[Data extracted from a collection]
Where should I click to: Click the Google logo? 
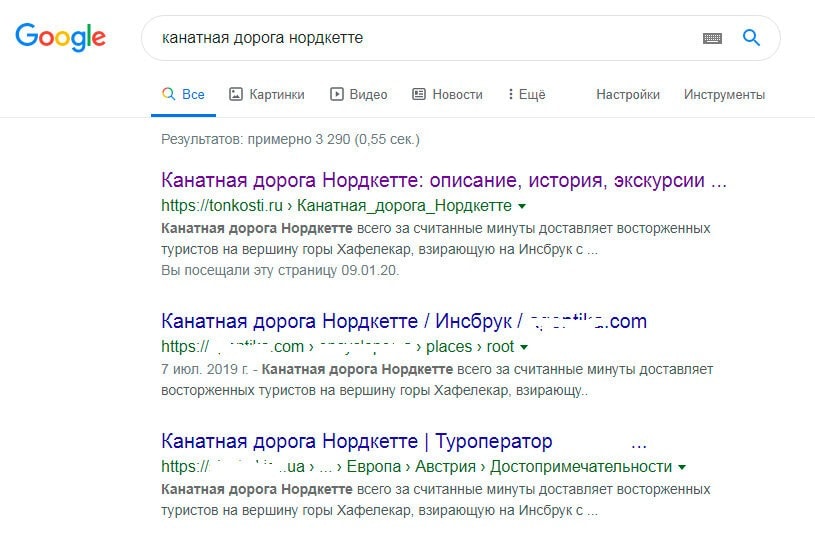coord(60,38)
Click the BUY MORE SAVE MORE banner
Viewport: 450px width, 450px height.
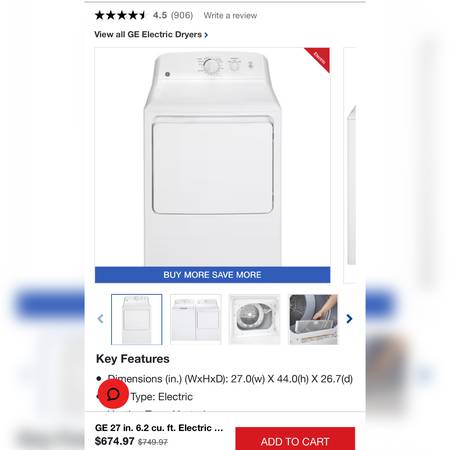[x=212, y=275]
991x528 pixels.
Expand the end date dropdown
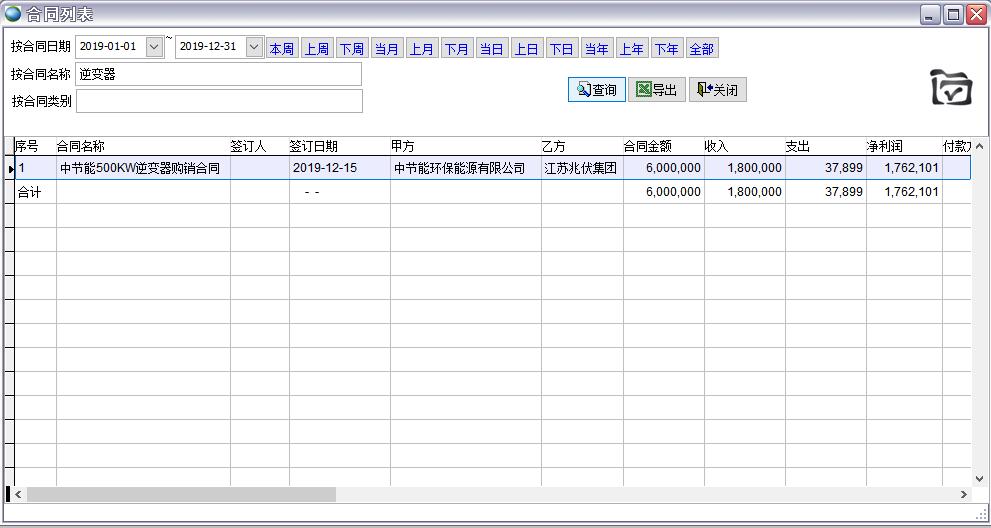(254, 47)
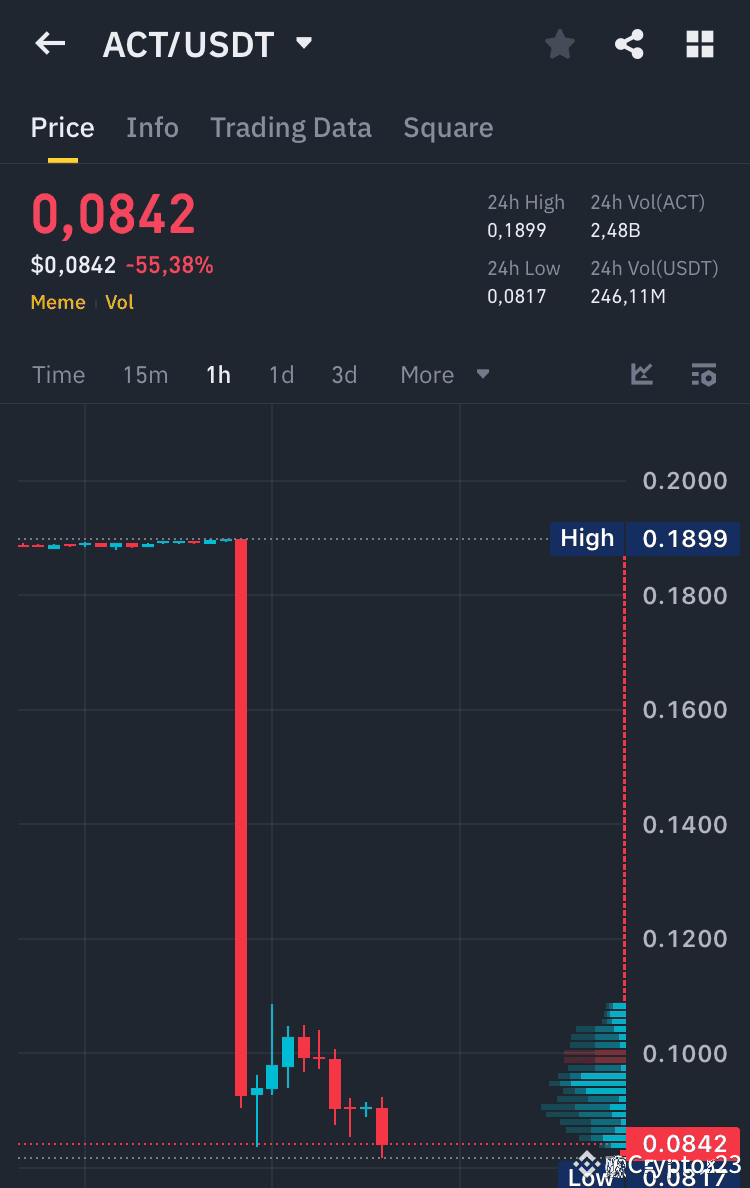The height and width of the screenshot is (1188, 750).
Task: Open the ACT/USDT pair selector dropdown
Action: click(x=303, y=43)
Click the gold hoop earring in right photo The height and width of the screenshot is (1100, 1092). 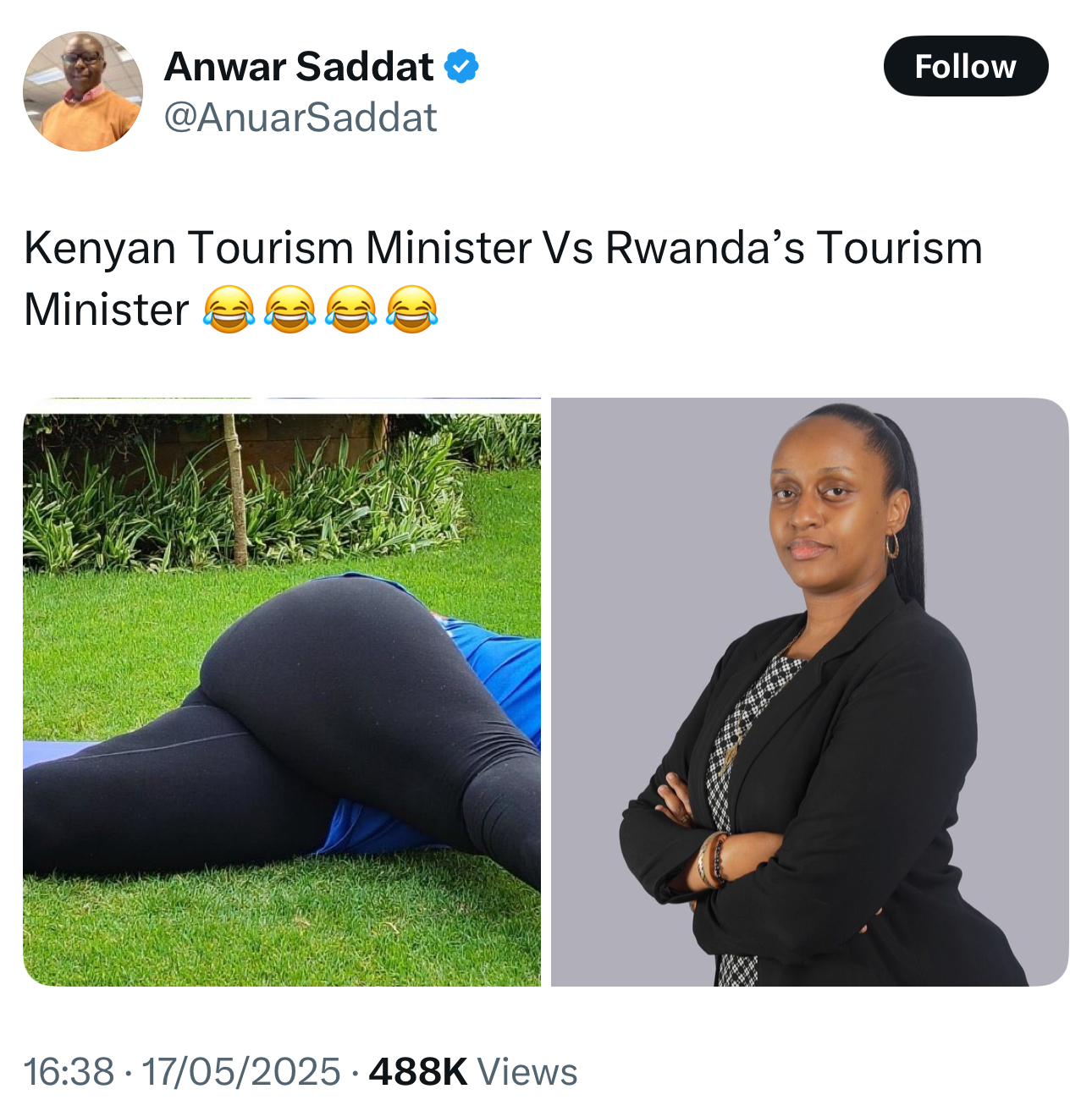pos(892,544)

Exercise details: Transcribe the entries above exactly, from their first line through the line with "991x528 pixels.", and omit all pictures.

Task result:
Where should I click to: Click the Google logo? 
coord(60,38)
Click the BUY MORE SAVE MORE banner
Viewport: 450px width, 450px height.
[x=212, y=275]
991x528 pixels.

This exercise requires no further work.